If you are taking them to lindsay to get blasted and painted he's pretty handy with an oxy acetylene torch so he may be able to help...
 
I'd be wary of brass inserts - they may come loose as the head heats up due to differential expansion rates. Surely if you take the heads off, stick them in the oven at gas mark 10 for half an hour, the alloy head will expand more than the stud and they should then come out a treat (if you still have a bit of stud to weld onto??) I find that heating it and cooling it a few times works well - heat it up and then squirt wd40 onto the studs then heat it up again. This should break the most stubborn of corrosion. If the studs are snapped off flush drill a 3mm hole and hammer a torx bit in to extract??

If you are taking them to lindsay to get blasted and painted he's pretty handy with an oxy acetylene torch so he may be able to help...


sounds like a good plan. nothing to lose by trying.

might want to squirt some aerosol freeze spray on the studs too.

why would you want inserts? hopefully the studs will come out leaving the thread intact. if not, helicoil.
 
sounds like a good plan. nothing to lose by trying.

might want to squirt some aerosol freeze spray on the studs too.

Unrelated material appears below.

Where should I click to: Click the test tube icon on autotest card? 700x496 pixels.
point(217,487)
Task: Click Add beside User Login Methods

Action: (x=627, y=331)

why would you want inserts? hopefully the studs will come out leaving the thread intact. if not, helicoil.

I was going to suggest the same, particularly after you've headed the whole head like that.
 
sounds like a good plan. nothing to lose by trying.

might want to squirt some aerosol freeze spray on the studs too.

why would you want inserts? hopefully the studs will come out leaving the thread intact. if not, helicoil.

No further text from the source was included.